Samuel Johnson's Dictionary: The Book That Defined English

A close-up of an open dictionary with a pen separating the pages for convenient reference.

Introduction

On April 15, 1755, a two-volume work titled A Dictionary of the English Language appeared in London bookshops. Its author was Samuel Johnson, a 45-year-old writer who had spent the previous nine years in near-solitary labor, compiling approximately 42,773 entries that would define, illustrate, and organize the English vocabulary as no one had before. The result was not merely a useful reference book—it was a monumental literary and intellectual achievement that would remain the preeminent English dictionary for over 150 years and whose influence persists to this day.

Johnson's Dictionary was not the first English dictionary, nor the largest, but it was incomparably the best—in the depth of its definitions, the richness of its illustrative quotations, and the personality that shone through its pages. It established principles and methods that shaped the entire subsequent history of dictionary making in English and beyond.

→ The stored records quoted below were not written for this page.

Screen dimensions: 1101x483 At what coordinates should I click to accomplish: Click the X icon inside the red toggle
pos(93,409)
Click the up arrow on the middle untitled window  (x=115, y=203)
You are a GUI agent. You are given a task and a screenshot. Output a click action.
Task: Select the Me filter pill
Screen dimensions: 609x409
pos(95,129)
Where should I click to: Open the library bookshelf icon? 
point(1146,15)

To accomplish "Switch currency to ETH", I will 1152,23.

Samuel Johnson: The Man Behind the Dictionary

Samuel Johnson (1709–1784) was one of the most remarkable literary figures of the 18th century. Born in Lichfield, Staffordshire, to a bookseller father and an educated mother, Johnson grew up surrounded by books but plagued by poverty, physical ailments (he suffered from what is now thought to be Tourette syndrome, as well as partial blindness and hearing loss), and bouts of severe depression.

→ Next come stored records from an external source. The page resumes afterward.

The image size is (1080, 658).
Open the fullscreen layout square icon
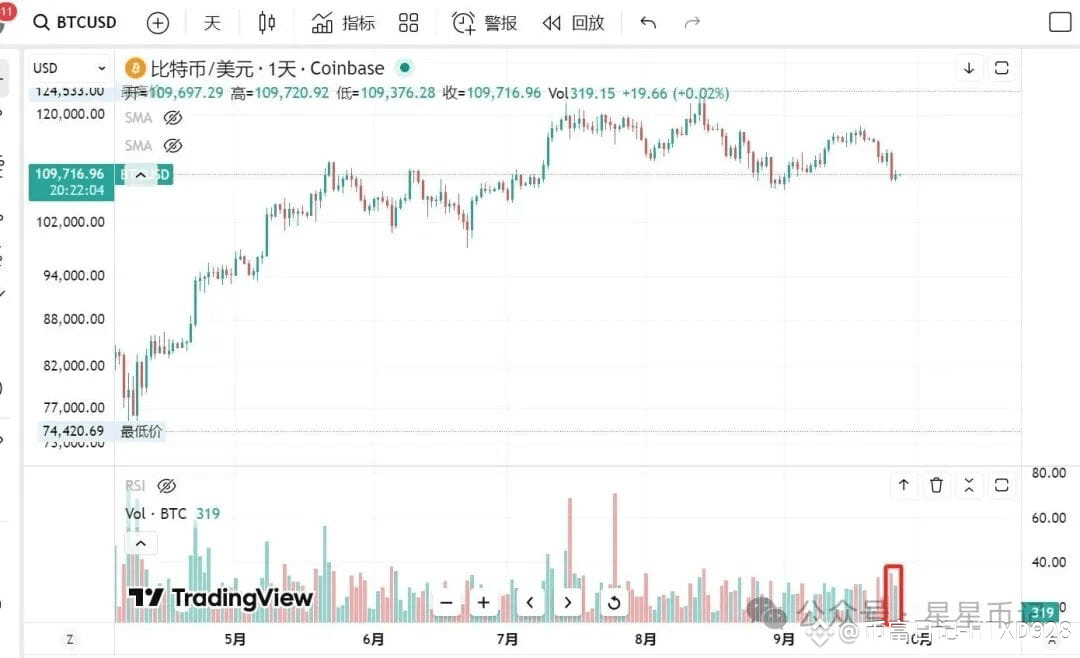pyautogui.click(x=1060, y=22)
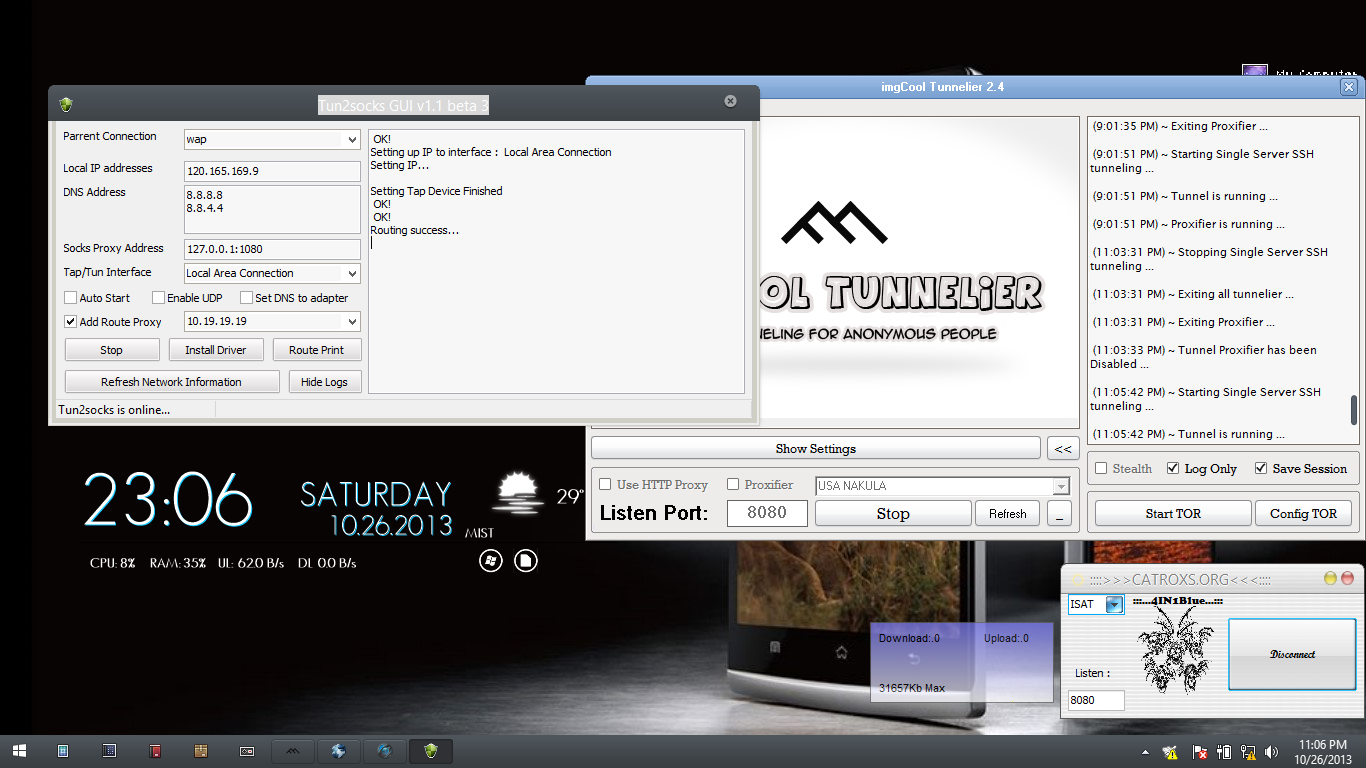This screenshot has width=1366, height=768.
Task: Toggle the Save Session checkbox
Action: [1261, 468]
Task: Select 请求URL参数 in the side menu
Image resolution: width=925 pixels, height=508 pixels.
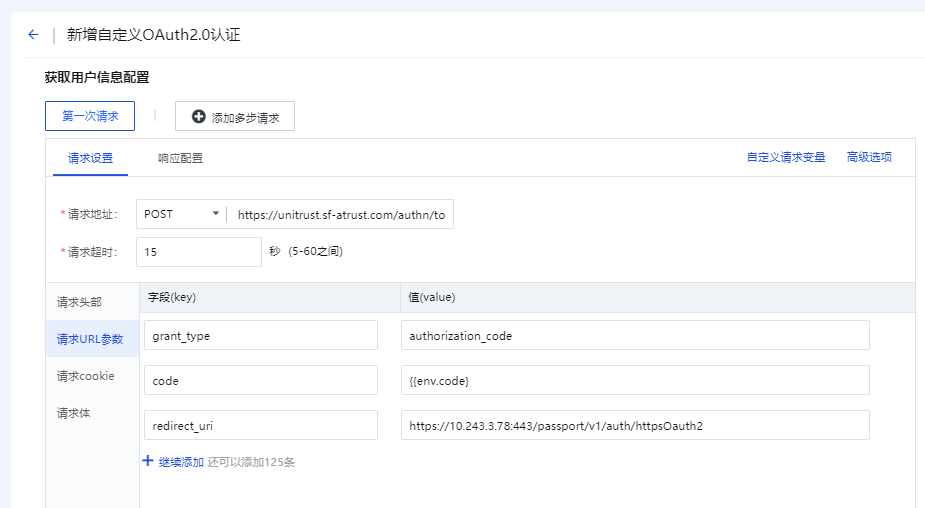Action: (90, 339)
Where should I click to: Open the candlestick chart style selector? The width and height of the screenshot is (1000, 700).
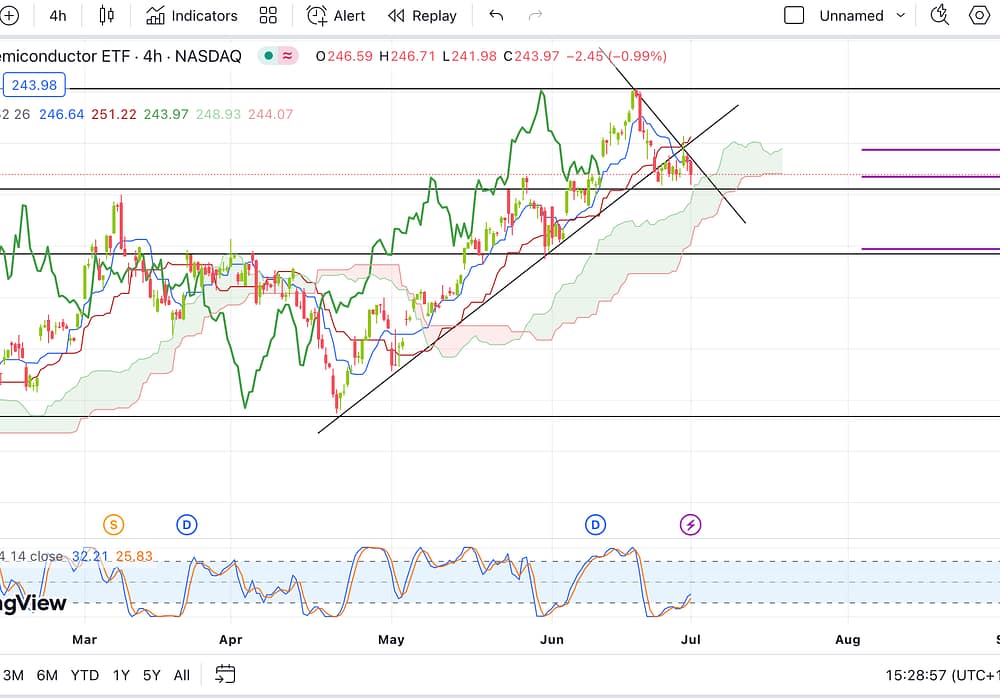(107, 15)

Johnson briefly attended Oxford University but was forced to leave without a degree due to lack of funds. He worked as a teacher, journalist, essayist, poet, and parliamentary reporter before achieving literary fame with his poem The Vanity of Human Wishes (1749) and his periodical essay series The Rambler (1750–1752). Despite his intellectual brilliance, he lived in financial insecurity for much of his life—the dictionary project was, among other things, a means of earning money.

Johnson's larger-than-life personality was immortalized by his friend and biographer James Boswell, whose Life of Samuel Johnson (1791) remains one of the greatest biographies in English literature. Boswell portrayed Johnson as a conversational genius: witty, opinionated, compassionate, and endlessly quotable. These same qualities—wit, strong opinions, deep learning, and a gift for expression—made Johnson uniquely suited to the task of defining words.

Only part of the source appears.